Effects of hyper- and hypothyroid on expression of thyroid hormone receptor mRNA in rat myocardium

Abstract

Thyroid dysfunction is classified into hyperthyroidism and congenital hypothyroidism (CH). Both hyperthyroidism and CH can cause heart lesions; however, the mechanisms involved remain unclear. The left ventricle was collected from eu-, hyper-, and hypothyroid rat. RNA was extracted and reverse-transcripted to cDNA. Real-time fluorescence quantitation-PCR was used to quantify the differential expression of thyroid hormone receptor (TR) subtype mRNA among eu-, hyper-, and hypothyroid rat myocardium. Here, we show that compared with the normal myocardium, TRalpha1 mRNA expression was upregulated by 51% (P<0.01), TRalpha2 mRNA expression was downregulated by 58% (P<0.01), and TRbeta1 mRNA expression remained unchanged in hyperthyroid rat myocardium (P>0.05).
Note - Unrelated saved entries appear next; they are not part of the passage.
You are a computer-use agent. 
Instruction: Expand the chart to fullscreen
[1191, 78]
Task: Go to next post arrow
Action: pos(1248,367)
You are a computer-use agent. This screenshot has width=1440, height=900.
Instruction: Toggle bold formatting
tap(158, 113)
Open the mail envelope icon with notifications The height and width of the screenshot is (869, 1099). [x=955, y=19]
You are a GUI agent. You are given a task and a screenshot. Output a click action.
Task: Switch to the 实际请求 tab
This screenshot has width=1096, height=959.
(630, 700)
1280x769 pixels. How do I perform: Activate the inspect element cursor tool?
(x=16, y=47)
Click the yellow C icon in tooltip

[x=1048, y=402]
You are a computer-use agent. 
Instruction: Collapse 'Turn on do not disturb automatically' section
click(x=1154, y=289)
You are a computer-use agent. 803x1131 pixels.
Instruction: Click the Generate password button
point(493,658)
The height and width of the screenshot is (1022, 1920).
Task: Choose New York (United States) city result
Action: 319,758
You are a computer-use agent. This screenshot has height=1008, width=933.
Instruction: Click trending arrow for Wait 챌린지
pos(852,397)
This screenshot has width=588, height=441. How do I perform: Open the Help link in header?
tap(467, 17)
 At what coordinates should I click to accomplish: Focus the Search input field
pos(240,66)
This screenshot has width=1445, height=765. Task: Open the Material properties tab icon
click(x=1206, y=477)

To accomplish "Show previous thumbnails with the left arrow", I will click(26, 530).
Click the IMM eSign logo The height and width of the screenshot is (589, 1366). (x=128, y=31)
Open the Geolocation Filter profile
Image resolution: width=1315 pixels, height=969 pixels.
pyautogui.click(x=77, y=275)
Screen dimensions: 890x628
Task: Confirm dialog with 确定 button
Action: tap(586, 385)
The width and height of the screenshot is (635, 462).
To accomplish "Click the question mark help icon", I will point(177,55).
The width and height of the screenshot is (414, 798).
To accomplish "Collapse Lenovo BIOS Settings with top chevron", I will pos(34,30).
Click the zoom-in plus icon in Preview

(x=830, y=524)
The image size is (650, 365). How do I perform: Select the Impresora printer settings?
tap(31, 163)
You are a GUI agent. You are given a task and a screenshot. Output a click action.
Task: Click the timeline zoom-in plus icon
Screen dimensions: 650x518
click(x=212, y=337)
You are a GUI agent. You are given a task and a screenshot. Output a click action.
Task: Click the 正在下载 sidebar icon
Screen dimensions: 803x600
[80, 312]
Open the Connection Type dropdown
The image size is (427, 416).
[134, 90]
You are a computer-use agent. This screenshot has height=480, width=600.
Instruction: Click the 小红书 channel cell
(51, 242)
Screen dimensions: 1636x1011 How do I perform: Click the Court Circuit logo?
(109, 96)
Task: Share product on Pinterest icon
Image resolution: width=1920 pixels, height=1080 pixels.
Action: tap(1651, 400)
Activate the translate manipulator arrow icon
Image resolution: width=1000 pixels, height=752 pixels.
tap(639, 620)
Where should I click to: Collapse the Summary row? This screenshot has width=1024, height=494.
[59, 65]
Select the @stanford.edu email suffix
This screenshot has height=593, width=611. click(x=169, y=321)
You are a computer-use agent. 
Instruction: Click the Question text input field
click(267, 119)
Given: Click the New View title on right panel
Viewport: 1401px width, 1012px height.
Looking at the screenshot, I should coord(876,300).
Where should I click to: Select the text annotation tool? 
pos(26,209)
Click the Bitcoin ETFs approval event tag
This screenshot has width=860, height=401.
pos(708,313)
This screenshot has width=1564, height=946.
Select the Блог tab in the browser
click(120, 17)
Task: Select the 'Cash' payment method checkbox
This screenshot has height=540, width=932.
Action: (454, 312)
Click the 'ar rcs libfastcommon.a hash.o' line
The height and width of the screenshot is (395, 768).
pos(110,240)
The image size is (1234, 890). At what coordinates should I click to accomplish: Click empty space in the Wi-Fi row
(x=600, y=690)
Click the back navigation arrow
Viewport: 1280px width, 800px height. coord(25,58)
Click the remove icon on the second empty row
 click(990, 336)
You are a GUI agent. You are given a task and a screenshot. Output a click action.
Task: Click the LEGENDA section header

TRalpha1, TRalpha2, and TRbeta1 were expressed in normal and hypothyroid rat myocardium throughout the developmental process. In hypothyroid rats, myocardial TRalpha1 mRNA expression was generally downregulated and the expression peak appeared late. Myocardial TRalpha2 mRNA expression was generally upregulated and the expression peak appeared late. Myocardial TRbeta1 mRNA expression was generally downregulated and changed similarly with the control group. In addition, the hypogenetic myocardium can be seen in the hypothyroid rat by pathology study. Taken together, the abnormal expression of TR subtype mRNA may have a close relationship with the pathogenesis of CH and hyperthyroidism heart disease.